In Viet Nam, the US(+ allies) and South Vietnamese Army (ARVN) were fighting both a guerrilla force (the Vietcong, or VC) and a regular conventional army, the North Vietnamese Army (NVA). Extremely important to note is that the NVA and the VC were aided by neighboring Communist China.
Despite a poor strategy from the LBJ Administration, the US did not suffer a military defeat. Why was the strategy poor? For one thing, we refused to close of the Ho Chi Minh Trail that brought supplies and routes of attack for the Communists. We did not attack that because it was not in Vietnamese territory. LBJ actually made too much use of air force--air force that was ineffective. Air force was also worse at discriminating targets, so civilians were sometimes killed accidentally, which lessens civilian support of US. Tanks weren't really an issue. The NVA never beat the US in any major battle. And even the VC was really destroyed during the Tet Offensive of 1968 because they adopted conventional tactics too soon. It's much more complicated than this, but you probably get the idea.
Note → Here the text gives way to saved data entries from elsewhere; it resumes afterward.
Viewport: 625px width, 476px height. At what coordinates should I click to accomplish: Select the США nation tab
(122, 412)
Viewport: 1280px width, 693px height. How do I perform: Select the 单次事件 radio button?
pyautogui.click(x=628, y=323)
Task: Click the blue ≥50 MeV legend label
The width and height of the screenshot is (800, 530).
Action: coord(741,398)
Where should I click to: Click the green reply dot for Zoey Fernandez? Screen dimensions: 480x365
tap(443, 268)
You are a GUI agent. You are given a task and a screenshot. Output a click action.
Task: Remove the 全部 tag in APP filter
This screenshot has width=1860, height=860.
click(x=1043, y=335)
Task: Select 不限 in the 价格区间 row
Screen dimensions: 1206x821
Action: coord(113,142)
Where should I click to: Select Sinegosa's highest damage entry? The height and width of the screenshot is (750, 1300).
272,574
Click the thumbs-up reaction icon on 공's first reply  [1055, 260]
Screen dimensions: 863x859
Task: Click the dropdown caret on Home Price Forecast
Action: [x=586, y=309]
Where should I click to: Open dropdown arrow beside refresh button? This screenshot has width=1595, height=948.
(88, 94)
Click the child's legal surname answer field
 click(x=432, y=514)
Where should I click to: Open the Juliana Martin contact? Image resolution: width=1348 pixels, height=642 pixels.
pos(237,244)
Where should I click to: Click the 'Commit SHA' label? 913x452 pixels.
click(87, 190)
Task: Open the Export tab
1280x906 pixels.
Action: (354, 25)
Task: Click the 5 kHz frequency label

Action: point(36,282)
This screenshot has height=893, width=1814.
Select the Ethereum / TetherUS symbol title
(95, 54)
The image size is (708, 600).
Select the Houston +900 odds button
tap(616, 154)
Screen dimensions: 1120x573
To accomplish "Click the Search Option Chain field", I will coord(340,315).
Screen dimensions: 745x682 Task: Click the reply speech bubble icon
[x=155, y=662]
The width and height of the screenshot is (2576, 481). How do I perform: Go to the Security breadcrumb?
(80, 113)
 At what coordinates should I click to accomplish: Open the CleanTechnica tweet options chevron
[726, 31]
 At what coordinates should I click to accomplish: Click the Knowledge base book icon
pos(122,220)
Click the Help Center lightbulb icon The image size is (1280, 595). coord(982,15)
The fact is that in counterinsurgency, ground units are the most important and effective. The more ground units the better for several reasons--they are better at preventing civilian casualties, they make the US look committed to victory, they decrease insurgent moral, they make US troops feel more confident and secure, they can make more areas secure and raise more Afghan security personnel. You can't do that stuff with airpower and tanks alone--you need people on the ground with the civilians. You win over the population, and keep the American public convinced we are winning, and there should be a victory for the US.